Ten miles in. Only 30 more to go. From there, it was back down Cottonwood Canyon towards Candyland. We stopped in an area we mistook for Candyland, but really enjoyed shooting it, nevertheless. Yellow rock formations surrounded by Navajo sandstone or reddish earth made for interesting compositions. About a mile further was Candyland, a weird conglomeration of white and reddish formations that stood between two ridges in the road. We bypassed shooting them and decided to get them on the way back when the light would be better.

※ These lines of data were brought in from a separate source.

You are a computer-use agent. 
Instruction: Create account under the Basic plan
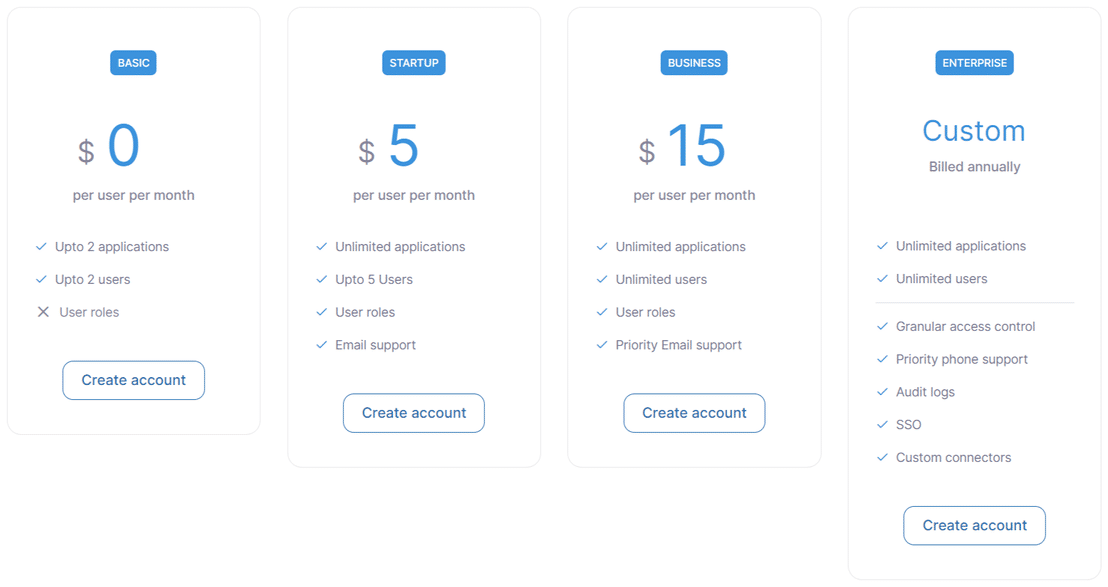(134, 380)
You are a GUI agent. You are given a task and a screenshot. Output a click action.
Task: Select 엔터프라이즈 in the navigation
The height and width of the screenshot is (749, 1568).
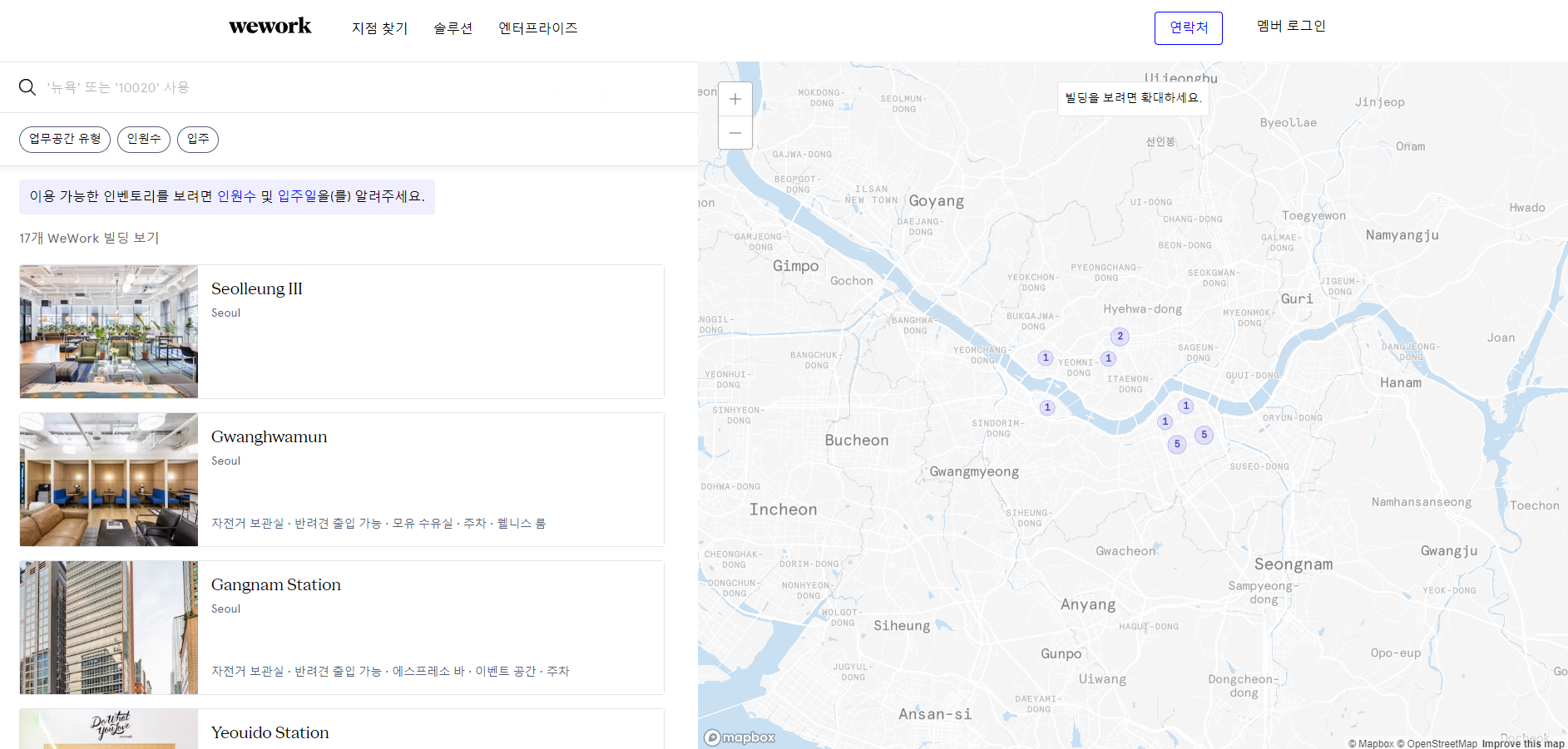click(x=537, y=27)
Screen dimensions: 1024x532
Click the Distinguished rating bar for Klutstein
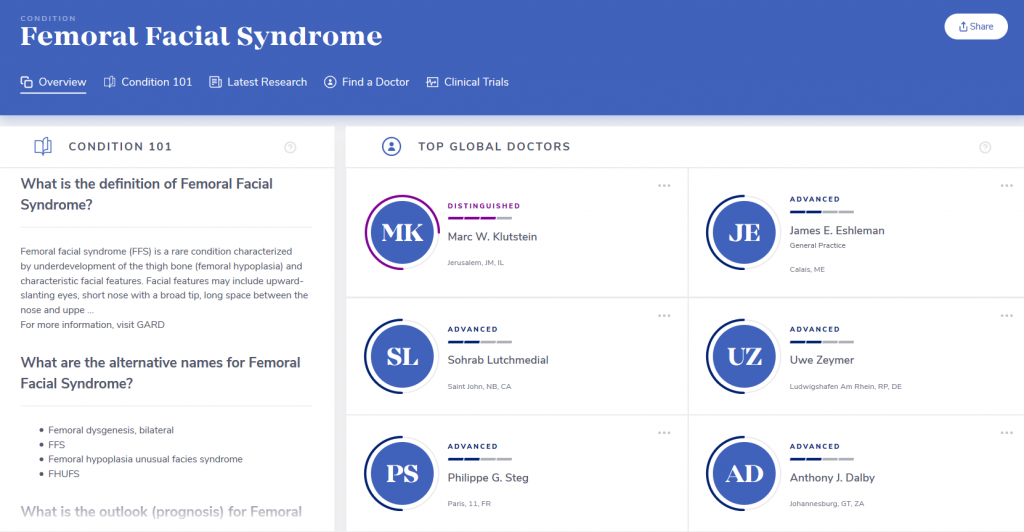coord(479,218)
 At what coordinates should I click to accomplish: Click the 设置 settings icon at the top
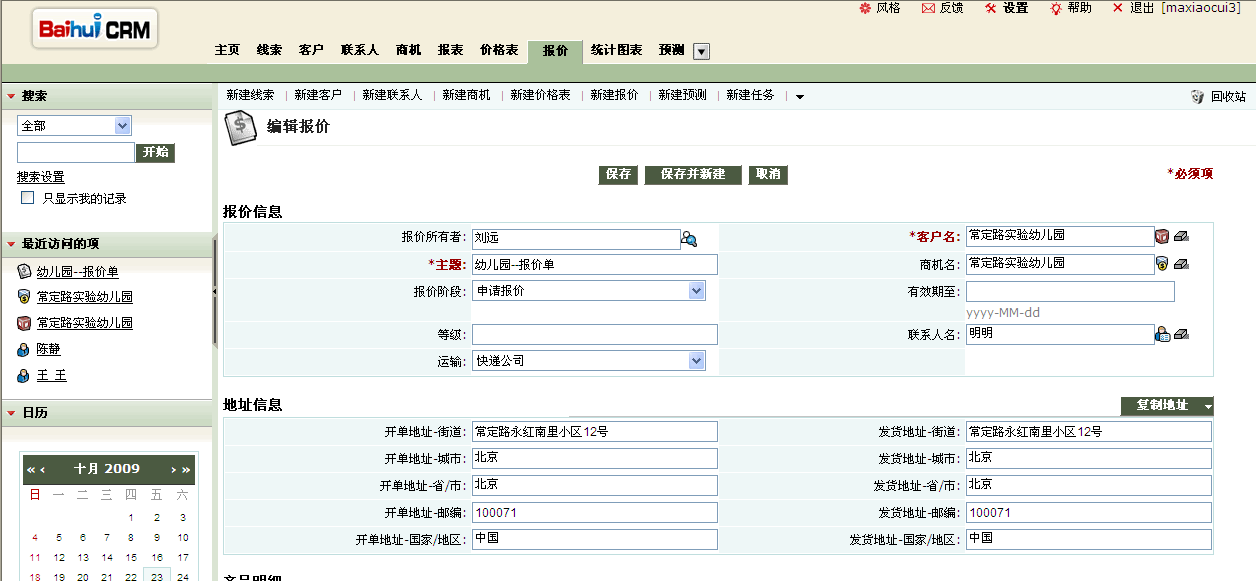990,8

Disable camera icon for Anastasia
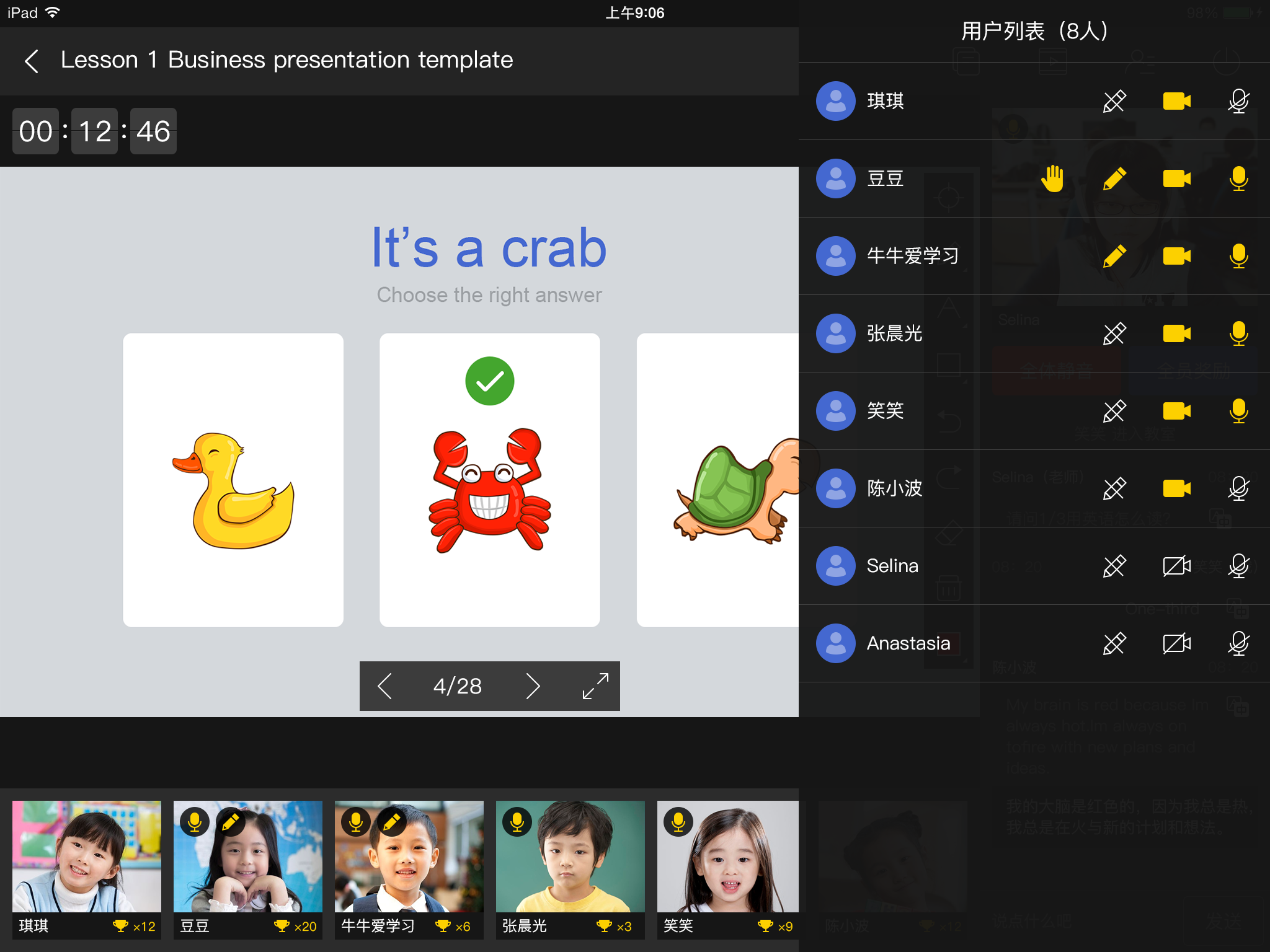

Cottonwood Canyon Another five miles or so down the road was this amazing hogback with purple soil behind it. I tried to get a decent angle on shooting the hogback by climbing a small ridge. It didn't provide a good shot of the hogback at all, but it was a great perspective for Cottonwood Canyon. Google Earth View A stream winds down the canyon with cottonwoods just leafing out in their bright green spring leaves. Puffy, photographer clouds stepping-stoned their way across the sky. When I looked down at the rocks on the top of the ridge, I discovered they were filled with clam fossils. They were everywhere. There wasn't anything spectacular or unusual about them, but there were lots of them.


The Cockscomb The next stop was a ridge that overlooked the main section of The Cockscomb. Google Earth View Although it was just about noon and the light was terrible, it was still quite a sight. It took some serious uplift to move these seabed layers so they were standing on end.

We continued south until we came to the Yellow Rock area. I had hoped we would be able to climb up into this formation and hike around the slickrock formations here. I had seen some amazing photos of yellow ribbons of rock, cross bedded pillow formations, and just plain weird stuff. When we read the description more carefully of how you have to climb to access these formations, we realized that was not going to happen. We did hike over to the "trail" that leads up the ridge toward Yellow Rock and checked it out.

It is something we can do on another trip, but Carol was not feeling up to it after Canyon X. It's a serious climb up to the saddle and we'll have to be very careful climbing back down, but it is something we could do with a little conditioning.

We turned around just past Yellow Rock because it appeared that we had already seen the best features of the canyon. We headed back to CandylandGoogle Earth View to shoot the formations we had passed on earlier. We were there for about 1/2 hour as we tried shooting the features from every angle. We also found the trail and parking lot for the Cottonwood Wash slot canyon that parallels the road here.

Candyland Candyland

We even managed to get back early enough to shoot Sunset Point Google Earth View in prime warm light. We shot all around the point while the formations were lit, and then set up to wait for sunset. The next hour was spent talking to the other photographers while the temperature dropped. In the end, the sunset was a dud, but we did enjoy talking to the others standing around us.